DATASET EXCERPTS:
···
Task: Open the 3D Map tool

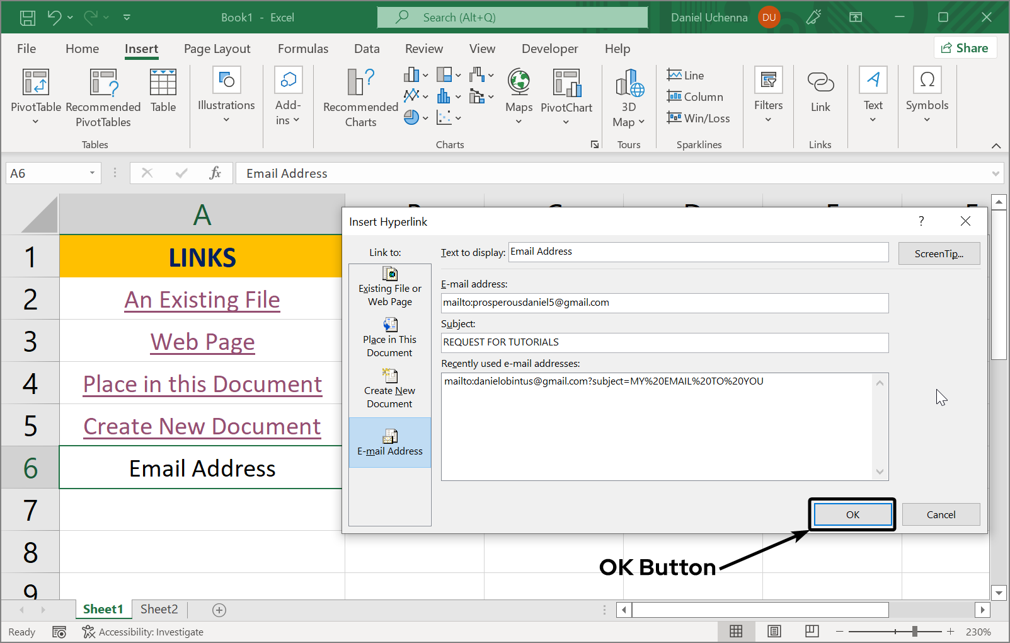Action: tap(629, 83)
···
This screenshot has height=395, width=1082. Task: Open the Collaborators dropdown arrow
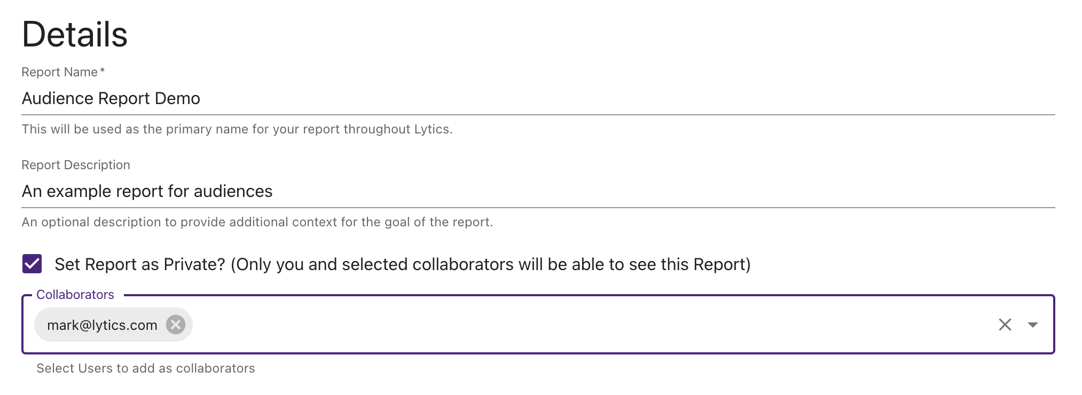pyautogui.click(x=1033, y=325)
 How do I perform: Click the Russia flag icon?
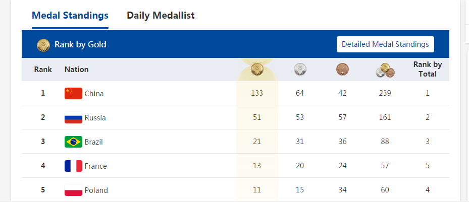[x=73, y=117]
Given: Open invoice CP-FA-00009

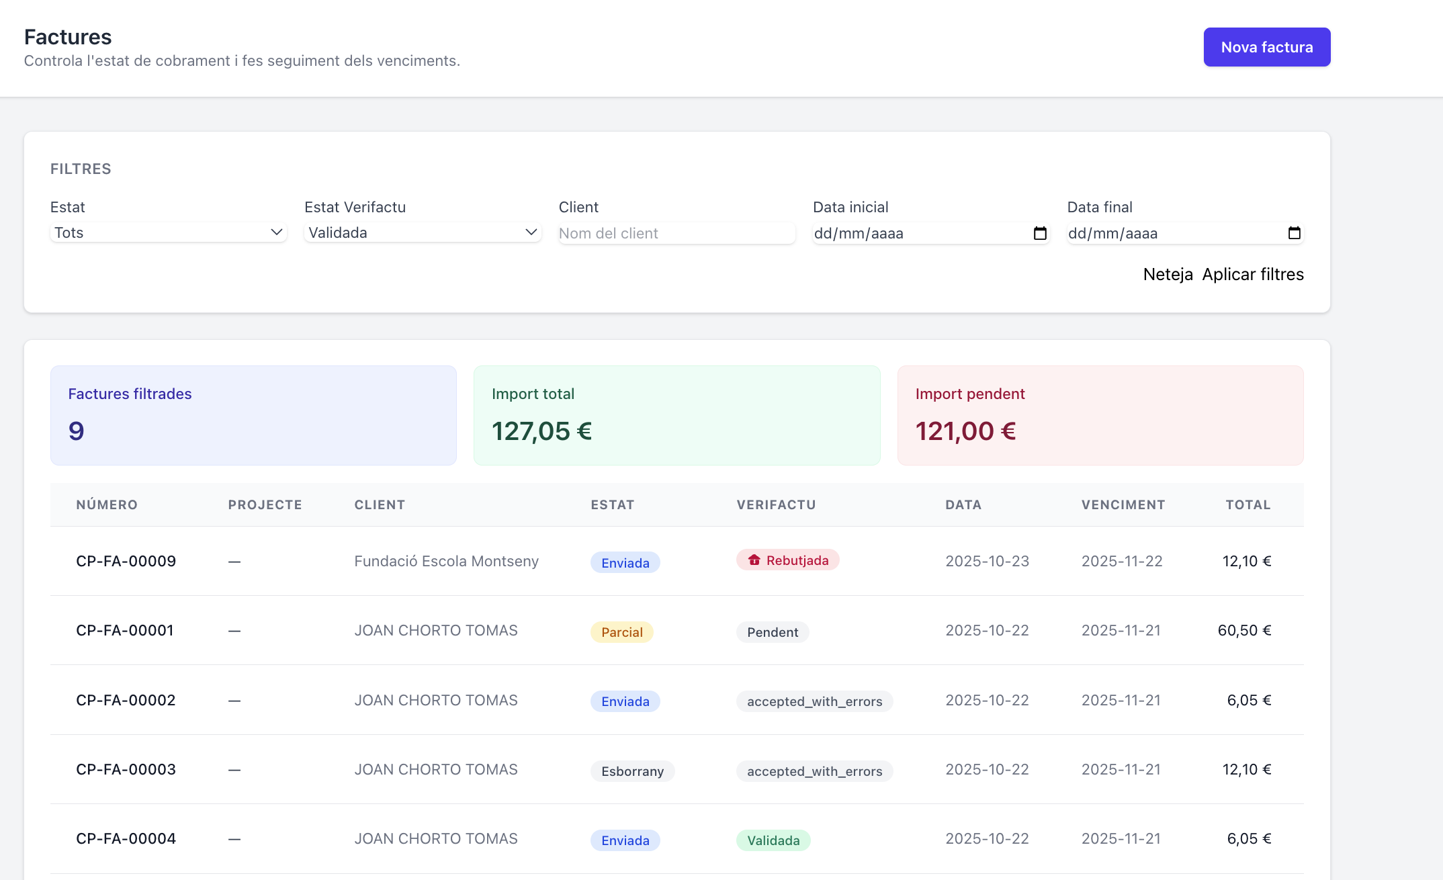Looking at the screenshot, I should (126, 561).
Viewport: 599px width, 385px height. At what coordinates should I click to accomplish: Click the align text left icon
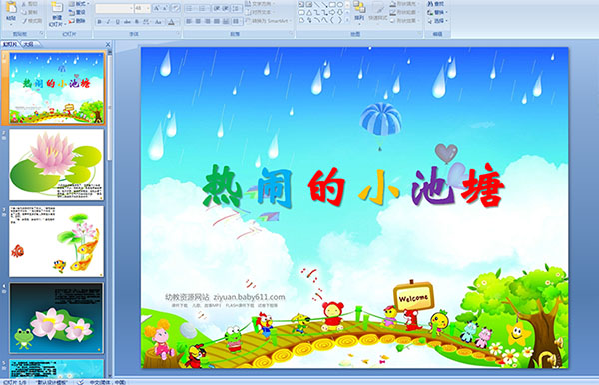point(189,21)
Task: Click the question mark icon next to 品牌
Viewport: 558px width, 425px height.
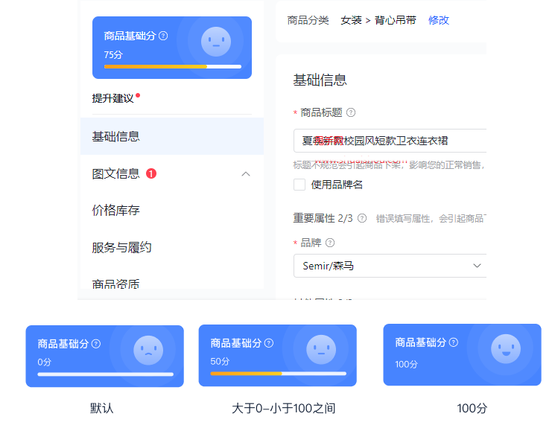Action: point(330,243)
···
EXERCISE:
Above are the records; restate exactly the lines from the one containing "Given: Open invoice CP-FA-00009" through the one containing "Task: Click the question mark icon next to 品牌", keeping pictures out.

YOUR RESPONSE:
Given: Open invoice CP-FA-00009

Looking at the screenshot, I should (126, 561).
Viewport: 599px width, 385px height. At what coordinates should I click to accomplish: Click the align text left icon
point(189,21)
Task: Click the question mark icon next to 品牌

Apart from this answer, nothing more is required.